Latency als struikelblok bij digitale toepassingen

Latency is een belangrijk concept voor digitale audio en video. Het is de vertraging in tijd die een signaal oploopt om van één punt naar een ander te geraken binnen digitale systemen. Bij analoge systemen met fysieke componenten is er geen echte meetbare vertraging. Maar digitaal is het niet te vermijden, want latency is grotendeels een gevolg van het gebruik van buffers, een basisbouwsteen van computersystemen.

Waarom is het belangrijk? Eind oktober 2024 startten The Eagles met een residentie in de MSG Sphere. Daar krijgt niet alleen het publiek via het HOLOPLOT speakersysteem geluid, ook de monitoring voor muzikanten gebeurt via gerichte speakers. Maar volgens bandlid Joe Walsh zat er teveel latency op het geluid via het HOLOPLOT systeem. De vertraging werkte het gevoel van timing tegen en maakte het onmogelijk voor de band om comfortabel samen te spelen. Omdat de latency niet verlaagd kon worden, hebben ze uiteindelijk via in-ear monitoring gespeeld.

Zelfs The Sphere met hun astronomisch budget is niet immuun voor het concept van latency, dus we willen dan ook het concept duidelijk uit te doeken doen in dit artikel.


Buffers

Wat en waarom?

Het brein van een computer is de processor (CPU). Die voert de basisberekeningen uit waarop alle softwareprogramma’s in de computer werken. De processor neemt data binnen (input data), verwerkt ze en stuurt het resultaat van de berekeningen uit (output data).

:: Aangeleverd materiaal ::

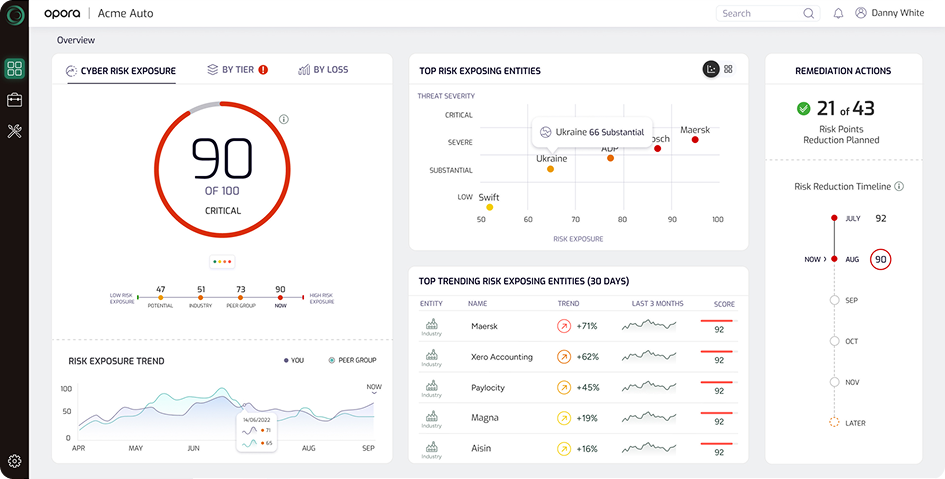Click the notifications bell icon
Viewport: 945px width, 479px height.
pyautogui.click(x=838, y=14)
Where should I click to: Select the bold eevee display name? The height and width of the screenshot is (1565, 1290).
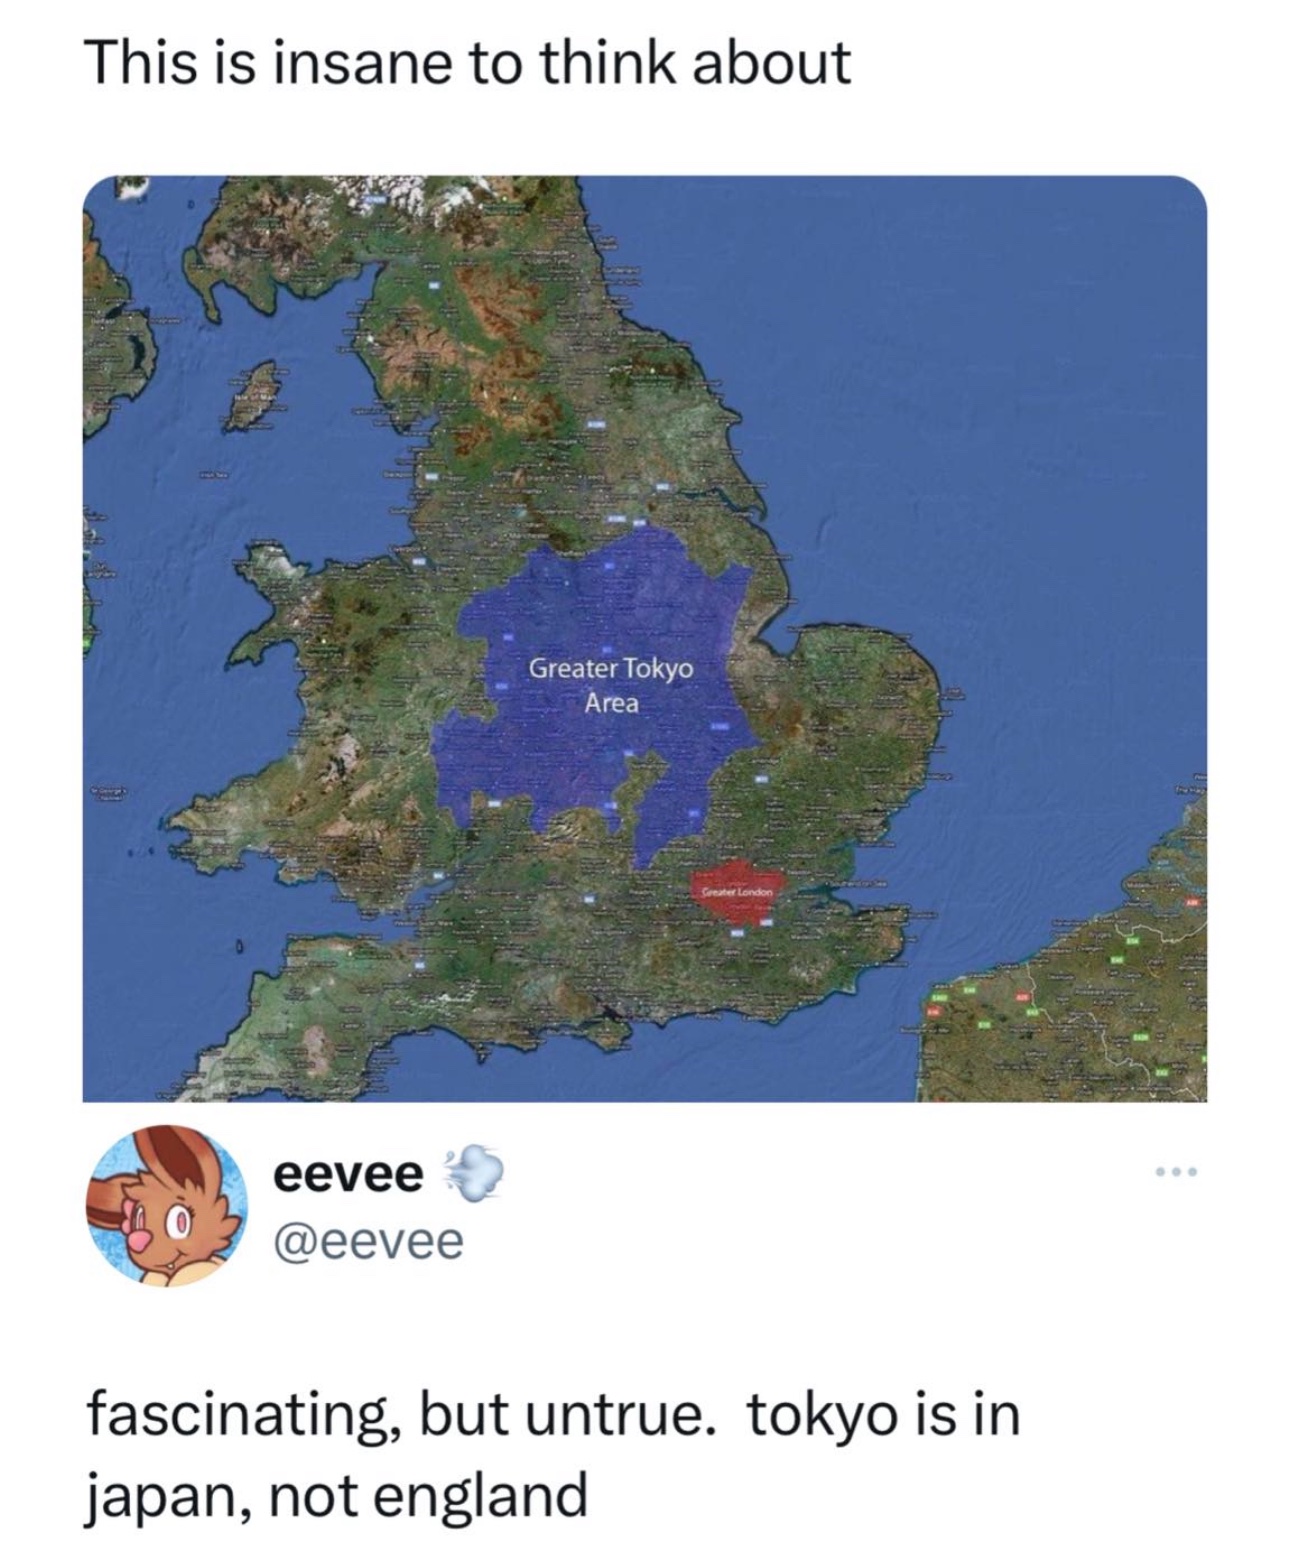[x=349, y=1176]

:: Korte oefening A ::
Waarom is latency bij digitale systemen volgens de tekst over latency niet te vermijden? Antwoord in één tot drie zinnen.
:: Korte oefening B ::
Beantwoord deze vragen met gegevens uit de tekst over latency:
(i) Wanneer begonnen The Eagles met hun residentie in de MSG Sphere?
(ii) Welk bandlid vond dat er te veel latency op het geluid via het HOLOPLOT systeem zat?
(iii) Welk onderdeel noemt de tekst het brein van een computer?
:: Korte oefening C ::
Druk uit de tekst over latency het stuk af vanaf "Wat en waarom?" tot en met "uit (output data).".

:: Volledig antwoord A ::
Latency is grotendeels een gevolg van het gebruik van buffers. Buffers zijn een basisbouwsteen van computersystemen, dus digitaal ontkom je niet aan die vertraging.

:: Volledig antwoord B ::
(i) Eind oktober 2024.
(ii) Joe Walsh.
(iii) De processor (CPU).

:: Volledig antwoord C ::
Wat en waarom?

Het brein van een computer is de processor (CPU). Die voert de basisberekeningen uit waarop alle softwareprogramma’s in de computer werken. De processor neemt data binnen (input data), verwerkt ze en stuurt het resultaat van de berekeningen uit (output data).